WHAT IS NEEDED: Reproduce every one of the following records verbatim, line for line.

DATA IN THIS EXERCISE:
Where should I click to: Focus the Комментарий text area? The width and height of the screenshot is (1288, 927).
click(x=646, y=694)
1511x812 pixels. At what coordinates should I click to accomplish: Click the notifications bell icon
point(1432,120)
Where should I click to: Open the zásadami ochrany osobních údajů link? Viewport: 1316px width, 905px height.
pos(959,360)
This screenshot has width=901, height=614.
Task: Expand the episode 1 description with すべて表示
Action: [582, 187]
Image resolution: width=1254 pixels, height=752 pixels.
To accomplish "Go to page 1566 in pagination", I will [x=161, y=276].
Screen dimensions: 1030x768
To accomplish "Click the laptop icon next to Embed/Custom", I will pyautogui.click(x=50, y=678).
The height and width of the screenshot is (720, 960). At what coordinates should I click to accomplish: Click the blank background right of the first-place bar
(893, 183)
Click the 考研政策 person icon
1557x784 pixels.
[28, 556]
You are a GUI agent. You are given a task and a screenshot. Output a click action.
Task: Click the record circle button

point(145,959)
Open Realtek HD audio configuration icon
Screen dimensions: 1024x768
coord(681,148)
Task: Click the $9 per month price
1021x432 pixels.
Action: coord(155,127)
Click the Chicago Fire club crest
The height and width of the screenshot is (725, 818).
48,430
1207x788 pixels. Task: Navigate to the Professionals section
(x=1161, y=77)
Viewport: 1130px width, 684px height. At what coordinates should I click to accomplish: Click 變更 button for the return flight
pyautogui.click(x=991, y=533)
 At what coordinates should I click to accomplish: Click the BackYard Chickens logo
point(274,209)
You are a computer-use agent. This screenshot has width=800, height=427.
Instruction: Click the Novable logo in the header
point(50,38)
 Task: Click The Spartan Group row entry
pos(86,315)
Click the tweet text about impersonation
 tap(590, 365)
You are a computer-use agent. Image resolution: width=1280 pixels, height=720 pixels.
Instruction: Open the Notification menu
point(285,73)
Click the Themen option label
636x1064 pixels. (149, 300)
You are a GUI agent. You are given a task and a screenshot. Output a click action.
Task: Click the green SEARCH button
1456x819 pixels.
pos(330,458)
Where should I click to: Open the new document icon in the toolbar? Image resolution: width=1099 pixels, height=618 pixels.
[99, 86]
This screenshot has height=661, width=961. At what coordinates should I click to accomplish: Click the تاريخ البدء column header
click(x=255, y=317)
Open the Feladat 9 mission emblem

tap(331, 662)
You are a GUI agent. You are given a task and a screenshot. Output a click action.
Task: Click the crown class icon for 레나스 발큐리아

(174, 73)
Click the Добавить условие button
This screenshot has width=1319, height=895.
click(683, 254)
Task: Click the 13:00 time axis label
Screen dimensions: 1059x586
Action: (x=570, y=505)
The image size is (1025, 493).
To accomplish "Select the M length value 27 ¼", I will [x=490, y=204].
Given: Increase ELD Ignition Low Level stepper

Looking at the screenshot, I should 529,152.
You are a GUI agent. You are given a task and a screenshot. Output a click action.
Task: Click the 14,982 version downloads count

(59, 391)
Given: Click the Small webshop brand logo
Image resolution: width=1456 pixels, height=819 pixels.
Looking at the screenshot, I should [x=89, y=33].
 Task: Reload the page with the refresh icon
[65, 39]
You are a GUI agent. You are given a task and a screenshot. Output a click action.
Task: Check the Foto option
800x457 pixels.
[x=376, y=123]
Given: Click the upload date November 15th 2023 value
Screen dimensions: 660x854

RESPONSE:
Where should I click to: Focus the Комментарий text area? The width and height of the screenshot is (1288, 927).
click(x=646, y=694)
1511x812 pixels. At what coordinates should I click to accomplish: Click the notifications bell icon
point(1432,120)
Where should I click to: Open the zásadami ochrany osobních údajů link? Viewport: 1316px width, 905px height.
pos(959,360)
This screenshot has width=901, height=614.
Task: Expand the episode 1 description with すべて表示
Action: [582, 187]
Image resolution: width=1254 pixels, height=752 pixels.
To accomplish "Go to page 1566 in pagination", I will [x=161, y=276].
Screen dimensions: 1030x768
To accomplish "Click the laptop icon next to Embed/Custom", I will pyautogui.click(x=50, y=678).
The height and width of the screenshot is (720, 960). At what coordinates should I click to accomplish: Click the blank background right of the first-place bar
(893, 183)
Click the 考研政策 person icon
1557x784 pixels.
[28, 556]
You are a GUI agent. You are given a task and a screenshot. Output a click action.
Task: Click the record circle button

point(145,959)
Open Realtek HD audio configuration icon
Screen dimensions: 1024x768
coord(681,148)
Task: Click the $9 per month price
1021x432 pixels.
Action: coord(155,127)
Click the Chicago Fire club crest
The height and width of the screenshot is (725, 818).
48,430
1207x788 pixels. Task: Navigate to the Professionals section
(x=1161, y=77)
Viewport: 1130px width, 684px height. At what coordinates should I click to accomplish: Click 變更 button for the return flight
pyautogui.click(x=991, y=533)
 At what coordinates should I click to accomplish: Click the BackYard Chickens logo
point(274,209)
You are a computer-use agent. This screenshot has width=800, height=427.
Instruction: Click the Novable logo in the header
point(50,38)
 Task: Click The Spartan Group row entry
pos(86,315)
Click the tweet text about impersonation
 tap(590, 365)
You are a computer-use agent. Image resolution: width=1280 pixels, height=720 pixels.
Instruction: Open the Notification menu
point(285,73)
Click the Themen option label
636x1064 pixels. (149, 300)
You are a GUI agent. You are given a task and a screenshot. Output a click action.
Task: Click the green SEARCH button
1456x819 pixels.
pos(330,458)
Where should I click to: Open the new document icon in the toolbar? Image resolution: width=1099 pixels, height=618 pixels.
[99, 86]
This screenshot has height=661, width=961. At what coordinates should I click to accomplish: Click the تاريخ البدء column header
click(x=255, y=317)
Open the Feladat 9 mission emblem

tap(331, 662)
You are a GUI agent. You are given a task and a screenshot. Output a click action.
Task: Click the crown class icon for 레나스 발큐리아

(174, 73)
Click the Добавить условие button
This screenshot has width=1319, height=895.
click(683, 254)
Task: Click the 13:00 time axis label
Screen dimensions: 1059x586
Action: (x=570, y=505)
The image size is (1025, 493).
To accomplish "Select the M length value 27 ¼", I will [x=490, y=204].
Given: Increase ELD Ignition Low Level stepper

Looking at the screenshot, I should 529,152.
You are a GUI agent. You are given a task and a screenshot. Output a click action.
Task: Click the 14,982 version downloads count

(59, 391)
Given: Click the Small webshop brand logo
Image resolution: width=1456 pixels, height=819 pixels.
Looking at the screenshot, I should [x=89, y=33].
 Task: Reload the page with the refresh icon
[65, 39]
You are a GUI agent. You are given a task and a screenshot. Output a click action.
Task: Check the Foto option
800x457 pixels.
[x=376, y=123]
Given: Click the upload date November 15th 2023 value
Screen dimensions: 660x854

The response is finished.